Liability caps, those limits placed on auditors' responsibility to a company in the event of an audit disaster, have generated plenty of controversy since they first surfaced late in 2005. I was surprised by the mail reaction to a couple of postings I made here. (If you care to review, just see the new link at right, "Liability Caps.")
They'll be in the news again, I suspect. Not because of new revelations of widespread use of these auditing equivalents of prenuptial agreements - but because the Public Ccompany Accounting Oversight Board is taking up the issue with its Standing Advisory Group, indicating that the Board is giving it serious consideration and will likely weigh in on it eventually. The Standing Advisory Group will be meeting on February 9; the last thing they'll discuss that day is whether or not liability limits in audit engagement letters have an effect on auditor independence. Here's a link to the discussion background materials.
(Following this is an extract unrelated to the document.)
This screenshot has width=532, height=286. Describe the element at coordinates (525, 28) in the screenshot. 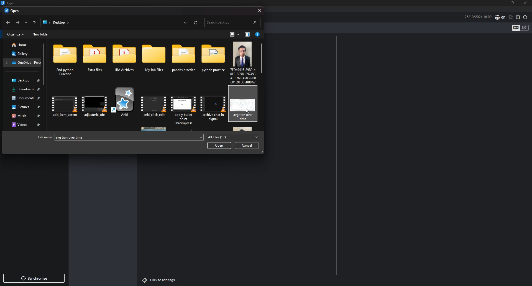

I see `toggle editors` at that location.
The PCAOB isn't the first regulator to take up the issue. Last June, the Federal Financial Institutions Examination Council came out strongly against practically any kind of limitation on auditor responsibility through engagement letters. Their hard-linecomment document is still a work in progress; no formal policy has been issued yet. When they do, it'll affect firms that report under the auspices of the Board of Governors of the Federal Reserve System (FRB), the Federal Deposit Insurance Corporation (FDIC), the National Credit Union Administration (NCUA), the Office of the Comptroller of the Currency (OCC), and the Office of Thrift Supervision (OTS).
While it's not a regulator, the Professional Ethics Executive Committee of the American Institute of CPAs also exposed a comment document regarding liability caps; in fact, they're debating the comments received on it this afternoon and deciding to issue a decision. As you can see from the PCAOB's backgrounder, they examined the same kinds of liability limitations as the FFIEC. With regard to many of the kinds of limitations, the two bodies were in surprising agreement. (For instance, both agreed that auditor indemnification against claims based on the audit client's negligence would not be a good thing for auditor independence.) In other areas, the AICPA was more favorably disposed to allowing limitations while the FFIEC was not. (Example: clauses that limited punitive damages were okay with the AICPA, but not the FFIEC.)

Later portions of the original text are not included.